Entries drawn from a collection
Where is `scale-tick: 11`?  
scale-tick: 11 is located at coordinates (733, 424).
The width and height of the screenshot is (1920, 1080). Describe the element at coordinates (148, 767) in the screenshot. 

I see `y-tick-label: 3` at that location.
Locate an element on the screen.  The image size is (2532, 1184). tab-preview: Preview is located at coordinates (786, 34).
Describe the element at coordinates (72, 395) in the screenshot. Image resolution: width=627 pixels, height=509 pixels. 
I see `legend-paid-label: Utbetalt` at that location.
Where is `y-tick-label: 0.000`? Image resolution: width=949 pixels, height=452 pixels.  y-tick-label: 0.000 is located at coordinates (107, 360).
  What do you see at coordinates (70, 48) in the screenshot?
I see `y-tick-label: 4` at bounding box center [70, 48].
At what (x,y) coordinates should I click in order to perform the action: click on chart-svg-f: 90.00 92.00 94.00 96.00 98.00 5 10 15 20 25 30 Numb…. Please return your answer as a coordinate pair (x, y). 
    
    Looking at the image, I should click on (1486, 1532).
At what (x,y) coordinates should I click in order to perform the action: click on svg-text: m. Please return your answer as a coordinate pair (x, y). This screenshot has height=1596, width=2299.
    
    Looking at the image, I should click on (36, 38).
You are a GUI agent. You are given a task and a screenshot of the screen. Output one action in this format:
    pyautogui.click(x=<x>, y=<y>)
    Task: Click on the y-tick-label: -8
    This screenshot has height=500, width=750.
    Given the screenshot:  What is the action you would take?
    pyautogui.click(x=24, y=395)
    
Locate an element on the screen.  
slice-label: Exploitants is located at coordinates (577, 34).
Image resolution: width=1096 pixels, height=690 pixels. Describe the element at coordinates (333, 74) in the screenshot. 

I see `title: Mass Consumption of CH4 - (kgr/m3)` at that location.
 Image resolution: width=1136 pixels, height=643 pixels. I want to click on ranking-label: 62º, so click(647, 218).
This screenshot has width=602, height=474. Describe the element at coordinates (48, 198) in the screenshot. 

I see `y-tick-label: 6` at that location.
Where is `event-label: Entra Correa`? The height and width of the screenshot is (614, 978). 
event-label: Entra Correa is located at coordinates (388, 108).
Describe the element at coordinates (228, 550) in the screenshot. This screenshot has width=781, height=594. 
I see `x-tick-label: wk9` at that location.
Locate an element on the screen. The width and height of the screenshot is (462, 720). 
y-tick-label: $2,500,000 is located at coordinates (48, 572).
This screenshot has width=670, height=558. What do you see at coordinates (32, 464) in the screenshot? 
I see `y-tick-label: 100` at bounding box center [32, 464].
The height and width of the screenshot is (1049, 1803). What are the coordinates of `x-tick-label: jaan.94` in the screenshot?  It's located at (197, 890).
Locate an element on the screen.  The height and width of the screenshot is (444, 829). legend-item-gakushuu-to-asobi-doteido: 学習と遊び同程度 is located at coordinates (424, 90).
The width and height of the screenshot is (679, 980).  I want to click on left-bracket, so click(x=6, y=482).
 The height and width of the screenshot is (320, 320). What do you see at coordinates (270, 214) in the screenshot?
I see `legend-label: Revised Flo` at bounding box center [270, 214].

→ Problem requirements
Print all of the records above again, word for word.

→ Problem solution
Where is `scale-tick: 11`?  
scale-tick: 11 is located at coordinates (733, 424).
The width and height of the screenshot is (1920, 1080). Describe the element at coordinates (148, 767) in the screenshot. 

I see `y-tick-label: 3` at that location.
Locate an element on the screen.  The image size is (2532, 1184). tab-preview: Preview is located at coordinates (786, 34).
Describe the element at coordinates (72, 395) in the screenshot. Image resolution: width=627 pixels, height=509 pixels. 
I see `legend-paid-label: Utbetalt` at that location.
Where is `y-tick-label: 0.000`? Image resolution: width=949 pixels, height=452 pixels.  y-tick-label: 0.000 is located at coordinates (107, 360).
  What do you see at coordinates (70, 48) in the screenshot?
I see `y-tick-label: 4` at bounding box center [70, 48].
At what (x,y) coordinates should I click in order to perform the action: click on chart-svg-f: 90.00 92.00 94.00 96.00 98.00 5 10 15 20 25 30 Numb…. Please return your answer as a coordinate pair (x, y). 
    
    Looking at the image, I should click on (1486, 1532).
At what (x,y) coordinates should I click in order to perform the action: click on svg-text: m. Please return your answer as a coordinate pair (x, y). This screenshot has height=1596, width=2299.
    
    Looking at the image, I should click on (36, 38).
You are a GUI agent. You are given a task and a screenshot of the screen. Output one action in this format:
    pyautogui.click(x=<x>, y=<y>)
    Task: Click on the y-tick-label: -8
    This screenshot has height=500, width=750.
    Given the screenshot:  What is the action you would take?
    pyautogui.click(x=24, y=395)
    
Locate an element on the screen.  
slice-label: Exploitants is located at coordinates (577, 34).
Image resolution: width=1096 pixels, height=690 pixels. Describe the element at coordinates (333, 74) in the screenshot. 

I see `title: Mass Consumption of CH4 - (kgr/m3)` at that location.
 Image resolution: width=1136 pixels, height=643 pixels. I want to click on ranking-label: 62º, so click(647, 218).
This screenshot has width=602, height=474. Describe the element at coordinates (48, 198) in the screenshot. 

I see `y-tick-label: 6` at that location.
Where is `event-label: Entra Correa`? The height and width of the screenshot is (614, 978). 
event-label: Entra Correa is located at coordinates (388, 108).
Describe the element at coordinates (228, 550) in the screenshot. This screenshot has width=781, height=594. 
I see `x-tick-label: wk9` at that location.
Locate an element on the screen. The width and height of the screenshot is (462, 720). 
y-tick-label: $2,500,000 is located at coordinates (48, 572).
This screenshot has width=670, height=558. What do you see at coordinates (32, 464) in the screenshot? 
I see `y-tick-label: 100` at bounding box center [32, 464].
The height and width of the screenshot is (1049, 1803). What are the coordinates of `x-tick-label: jaan.94` in the screenshot?  It's located at (197, 890).
Locate an element on the screen.  The height and width of the screenshot is (444, 829). legend-item-gakushuu-to-asobi-doteido: 学習と遊び同程度 is located at coordinates (424, 90).
The width and height of the screenshot is (679, 980).  I want to click on left-bracket, so click(x=6, y=482).
 The height and width of the screenshot is (320, 320). What do you see at coordinates (270, 214) in the screenshot?
I see `legend-label: Revised Flo` at bounding box center [270, 214].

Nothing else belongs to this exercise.